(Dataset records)

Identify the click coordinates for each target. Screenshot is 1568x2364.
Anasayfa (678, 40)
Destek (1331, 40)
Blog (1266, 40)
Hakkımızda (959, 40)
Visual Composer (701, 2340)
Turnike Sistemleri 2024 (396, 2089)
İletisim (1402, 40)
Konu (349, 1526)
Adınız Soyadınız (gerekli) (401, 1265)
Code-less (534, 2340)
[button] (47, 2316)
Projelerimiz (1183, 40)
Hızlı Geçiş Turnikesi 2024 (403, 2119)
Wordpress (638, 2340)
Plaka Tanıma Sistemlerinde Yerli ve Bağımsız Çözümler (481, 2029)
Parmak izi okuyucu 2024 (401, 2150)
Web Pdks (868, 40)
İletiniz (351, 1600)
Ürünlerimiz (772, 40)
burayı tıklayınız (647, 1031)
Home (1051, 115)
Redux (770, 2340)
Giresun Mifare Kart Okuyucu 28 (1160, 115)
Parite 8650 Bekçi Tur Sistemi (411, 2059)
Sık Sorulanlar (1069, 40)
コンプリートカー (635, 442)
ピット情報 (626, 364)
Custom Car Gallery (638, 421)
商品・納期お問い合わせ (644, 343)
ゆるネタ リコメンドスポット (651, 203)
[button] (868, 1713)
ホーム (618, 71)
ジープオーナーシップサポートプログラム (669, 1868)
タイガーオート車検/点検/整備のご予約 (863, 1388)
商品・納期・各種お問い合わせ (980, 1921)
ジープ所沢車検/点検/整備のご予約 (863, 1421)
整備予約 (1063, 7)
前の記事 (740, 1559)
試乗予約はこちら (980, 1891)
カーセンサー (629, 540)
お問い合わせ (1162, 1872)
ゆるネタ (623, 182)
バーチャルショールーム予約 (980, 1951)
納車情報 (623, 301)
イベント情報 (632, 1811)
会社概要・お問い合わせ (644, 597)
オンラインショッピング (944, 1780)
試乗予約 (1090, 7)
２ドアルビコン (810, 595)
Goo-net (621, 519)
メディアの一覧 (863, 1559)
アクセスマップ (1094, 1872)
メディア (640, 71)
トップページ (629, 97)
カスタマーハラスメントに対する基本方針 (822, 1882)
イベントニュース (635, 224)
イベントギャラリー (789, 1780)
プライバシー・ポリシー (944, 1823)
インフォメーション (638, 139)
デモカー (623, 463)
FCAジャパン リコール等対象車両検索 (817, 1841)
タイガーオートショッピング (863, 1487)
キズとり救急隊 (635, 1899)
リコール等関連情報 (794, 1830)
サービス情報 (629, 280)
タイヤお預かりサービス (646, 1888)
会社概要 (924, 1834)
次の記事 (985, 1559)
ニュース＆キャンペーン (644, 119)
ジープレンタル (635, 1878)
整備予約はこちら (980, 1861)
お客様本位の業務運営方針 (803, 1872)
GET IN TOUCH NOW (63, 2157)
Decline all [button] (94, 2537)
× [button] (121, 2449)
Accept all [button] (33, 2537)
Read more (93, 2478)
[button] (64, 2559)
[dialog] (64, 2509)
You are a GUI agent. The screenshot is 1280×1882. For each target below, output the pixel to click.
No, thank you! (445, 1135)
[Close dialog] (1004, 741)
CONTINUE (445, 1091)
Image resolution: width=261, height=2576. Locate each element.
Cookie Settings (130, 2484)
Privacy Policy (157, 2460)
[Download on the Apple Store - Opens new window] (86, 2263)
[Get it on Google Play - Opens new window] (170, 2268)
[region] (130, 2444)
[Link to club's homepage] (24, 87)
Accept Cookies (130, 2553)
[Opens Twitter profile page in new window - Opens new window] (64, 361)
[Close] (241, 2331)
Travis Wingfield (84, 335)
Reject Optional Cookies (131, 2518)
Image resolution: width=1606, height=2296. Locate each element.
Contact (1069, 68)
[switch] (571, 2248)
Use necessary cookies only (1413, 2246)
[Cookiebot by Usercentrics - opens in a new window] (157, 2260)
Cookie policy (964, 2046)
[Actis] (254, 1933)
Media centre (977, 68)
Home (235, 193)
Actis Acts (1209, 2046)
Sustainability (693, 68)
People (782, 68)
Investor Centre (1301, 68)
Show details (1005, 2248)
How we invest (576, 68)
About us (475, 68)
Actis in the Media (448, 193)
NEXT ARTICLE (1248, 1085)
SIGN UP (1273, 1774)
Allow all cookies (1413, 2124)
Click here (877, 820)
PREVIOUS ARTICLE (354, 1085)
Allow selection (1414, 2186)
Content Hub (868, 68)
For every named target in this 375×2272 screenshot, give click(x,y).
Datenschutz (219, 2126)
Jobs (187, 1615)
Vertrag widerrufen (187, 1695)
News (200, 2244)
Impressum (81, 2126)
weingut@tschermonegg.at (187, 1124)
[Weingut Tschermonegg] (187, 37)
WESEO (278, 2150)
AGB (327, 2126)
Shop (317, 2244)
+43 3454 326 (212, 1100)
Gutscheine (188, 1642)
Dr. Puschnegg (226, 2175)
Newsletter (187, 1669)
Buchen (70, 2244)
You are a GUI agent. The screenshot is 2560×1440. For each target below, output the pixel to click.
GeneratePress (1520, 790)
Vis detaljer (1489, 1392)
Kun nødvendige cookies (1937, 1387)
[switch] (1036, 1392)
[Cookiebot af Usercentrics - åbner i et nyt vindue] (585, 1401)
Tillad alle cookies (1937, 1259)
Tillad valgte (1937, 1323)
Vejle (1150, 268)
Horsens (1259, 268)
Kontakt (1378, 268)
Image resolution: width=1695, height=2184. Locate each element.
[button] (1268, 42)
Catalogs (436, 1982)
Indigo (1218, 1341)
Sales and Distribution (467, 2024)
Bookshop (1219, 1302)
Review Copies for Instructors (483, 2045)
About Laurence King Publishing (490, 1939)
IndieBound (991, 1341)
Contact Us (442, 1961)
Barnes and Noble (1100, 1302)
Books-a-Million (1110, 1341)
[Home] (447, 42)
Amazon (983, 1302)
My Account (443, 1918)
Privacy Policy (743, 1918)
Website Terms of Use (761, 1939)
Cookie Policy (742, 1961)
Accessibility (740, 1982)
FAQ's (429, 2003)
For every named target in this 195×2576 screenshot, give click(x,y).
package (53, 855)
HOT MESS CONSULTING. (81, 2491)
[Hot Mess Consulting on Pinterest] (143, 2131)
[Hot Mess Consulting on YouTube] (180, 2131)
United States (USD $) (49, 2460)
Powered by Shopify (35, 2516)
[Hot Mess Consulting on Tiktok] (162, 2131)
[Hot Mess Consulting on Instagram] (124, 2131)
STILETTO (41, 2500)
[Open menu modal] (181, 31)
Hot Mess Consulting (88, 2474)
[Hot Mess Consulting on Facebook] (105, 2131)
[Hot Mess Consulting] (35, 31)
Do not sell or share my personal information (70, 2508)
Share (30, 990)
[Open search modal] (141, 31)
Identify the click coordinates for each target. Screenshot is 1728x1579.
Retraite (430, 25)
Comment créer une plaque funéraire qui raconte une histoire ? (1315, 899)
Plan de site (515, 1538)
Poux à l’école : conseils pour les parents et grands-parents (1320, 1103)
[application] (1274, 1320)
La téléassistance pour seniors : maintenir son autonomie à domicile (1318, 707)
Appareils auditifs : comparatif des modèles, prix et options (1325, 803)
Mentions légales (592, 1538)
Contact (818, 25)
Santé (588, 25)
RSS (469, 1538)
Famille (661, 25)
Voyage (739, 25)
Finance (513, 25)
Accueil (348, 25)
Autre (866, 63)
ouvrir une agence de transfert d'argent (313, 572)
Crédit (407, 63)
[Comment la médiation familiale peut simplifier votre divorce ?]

EXERCISE AIM:
Above are records; repeat only the lines starting at the line with "Actis Acts (1209, 2046)" and ending at the line with "Newsletter (187, 1669)", exactly as they appear, both included.

RESULT OF THIS EXERCISE:
Actis Acts (1209, 2046)
Sustainability (693, 68)
People (782, 68)
Investor Centre (1301, 68)
Show details (1005, 2248)
How we invest (576, 68)
About us (475, 68)
Actis in the Media (448, 193)
NEXT ARTICLE (1248, 1085)
SIGN UP (1273, 1774)
Allow all cookies (1413, 2124)
Click here (877, 820)
PREVIOUS ARTICLE (354, 1085)
Allow selection (1414, 2186)
Content Hub (868, 68)
For every named target in this 375×2272 screenshot, give click(x,y).
Datenschutz (219, 2126)
Jobs (187, 1615)
Vertrag widerrufen (187, 1695)
News (200, 2244)
Impressum (81, 2126)
weingut@tschermonegg.at (187, 1124)
[Weingut Tschermonegg] (187, 37)
WESEO (278, 2150)
AGB (327, 2126)
Shop (317, 2244)
+43 3454 326 (212, 1100)
Gutscheine (188, 1642)
Dr. Puschnegg (226, 2175)
Newsletter (187, 1669)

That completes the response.